▶ **Tarefas a realizar**
1. Transcreva fielmente o trecho do texto sobre as raspadinhas que começa nas palavras "Por estes dias, o presidente" e termina depois de "do património cultural.".
2. Indique, para cada afirmação, se está de acordo com o texto sobre as raspadinhas, respondendo sim ou não e citando literalmente as palavras do texto que o decidem: (a) A nova lotaria instantânea tem lançamento previsto para 18 de maio. (b) Francisco Assis pediu um estudo universitário sobre o assunto. (c) A nova lotaria destina-se a financiar o setor social.

== Texto do exercício ==

Por estes dias, o presidente do Conselho Económico e Social (CES), Francisco Assis levantou um assunto muito pertinente, já debatido no Parlamento aquando da discussão e aprovação na especialidade do Orçamento do Estado para 2021, não viabilizado pelo PSD, sobre o impacto social do vício da raspadinha em face do lançamento de uma nova lotaria instantânea a lançar pela Santa Casa da Misericórdia de Lisboa. A lotaria tem lançamento previsto para dia 18 de maio e será mais uma, agora para financiar a reconstrução do património cultural.

Segundo o presidente do CES, o vício do jogo através das lotarias instantâneas (raspadinhas) tem consequências gravosas para o setor social, quer nos utentes e tradicionais jogadores, quer no financiamento do setor social. Francisco Assis referiu ainda que é imoral o Governo ignorar esta questão e pediu um estudo universitário detalhado sobre o assunto, uma vez que o problema é mais grave do que os decisores possam pensar. Foi mesmo mais longe na sua preocupação e defendeu que não pode se cair na tentação de utilizar este tipo de jogos de sorte e azar para financiar seja mais o que for.

===
== Material fornecido ==

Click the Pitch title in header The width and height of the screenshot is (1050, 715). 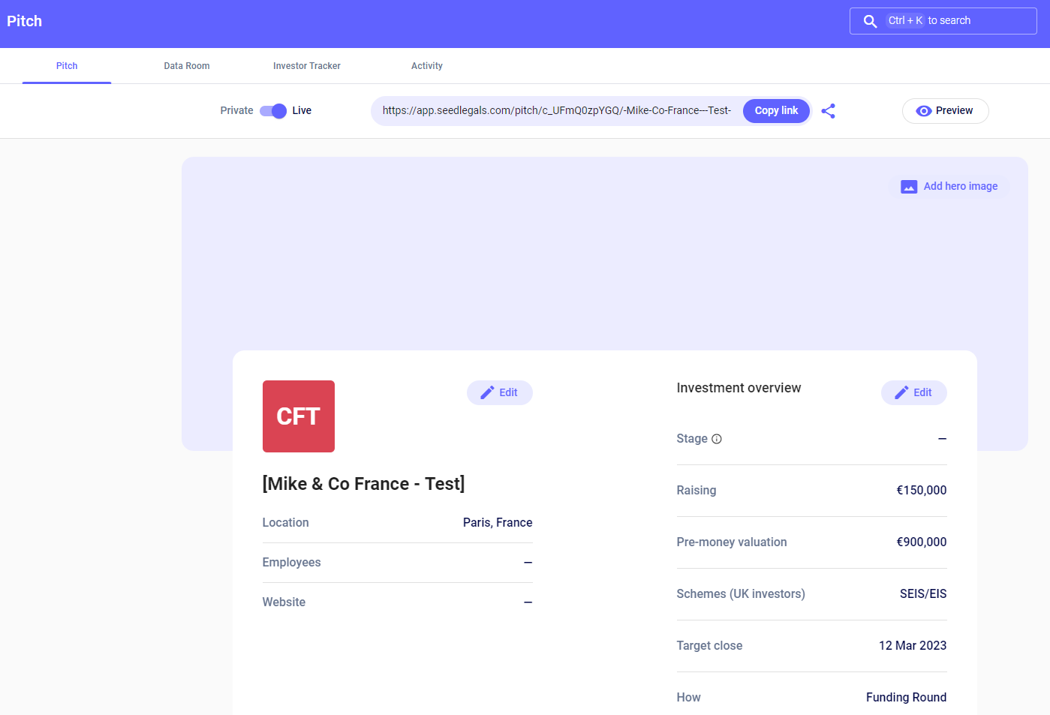(25, 21)
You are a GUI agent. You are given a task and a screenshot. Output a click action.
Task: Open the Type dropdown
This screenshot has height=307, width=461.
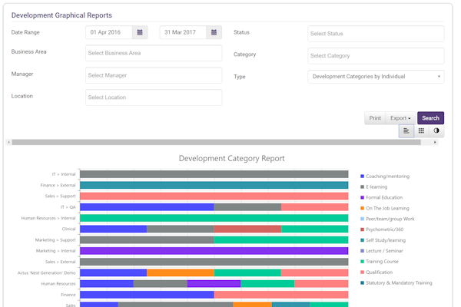pos(376,76)
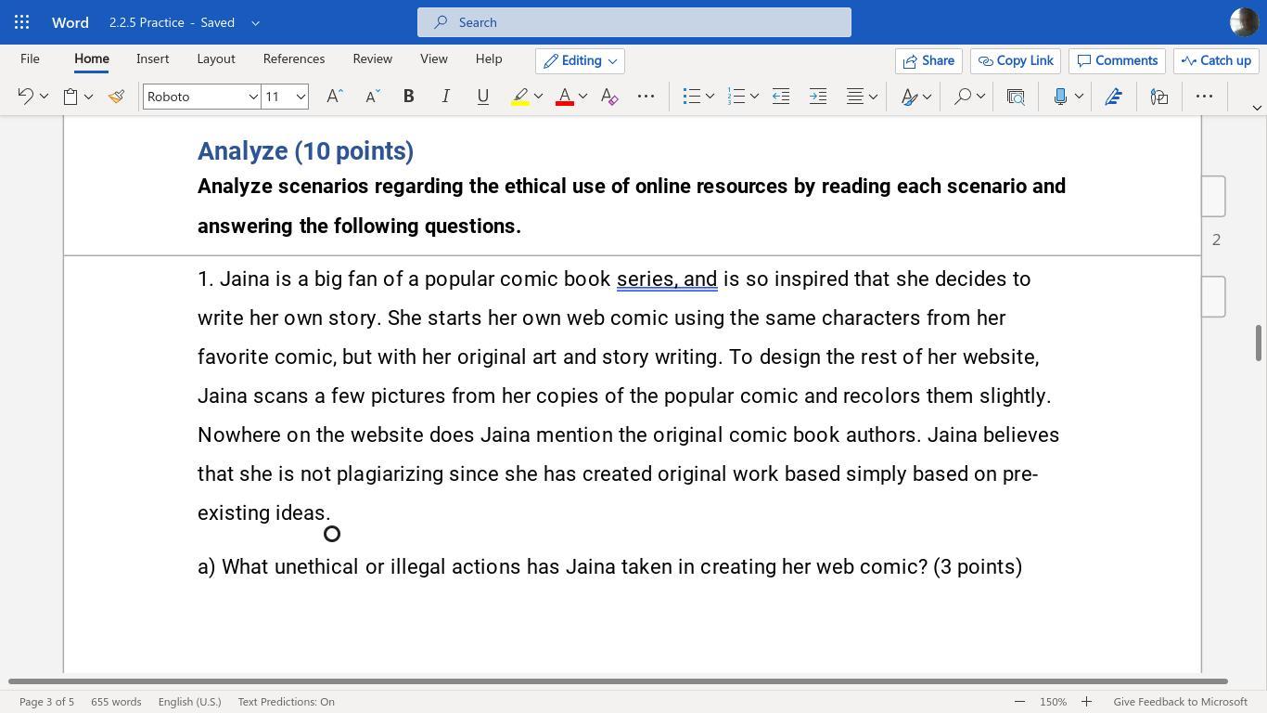Click the Increase Indent icon

tap(818, 97)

===

▶ **Respostas por número**
1.
Por estes dias, o presidente do Conselho Económico e Social (CES), Francisco Assis levantou um assunto muito pertinente, já debatido no Parlamento aquando da discussão e aprovação na especialidade do Orçamento do Estado para 2021, não viabilizado pelo PSD, sobre o impacto social do vício da raspadinha em face do lançamento de uma nova lotaria instantânea a lançar pela Santa Casa da Misericórdia de Lisboa. A lotaria tem lançamento previsto para dia 18 de maio e será mais uma, agora para financiar a reconstrução do património cultural.

2.
(a) Sim: "A lotaria tem lançamento previsto para dia 18 de maio".
(b) Sim: "pediu um estudo universitário detalhado sobre o assunto".
(c) Não: "agora para financiar a reconstrução do património cultural".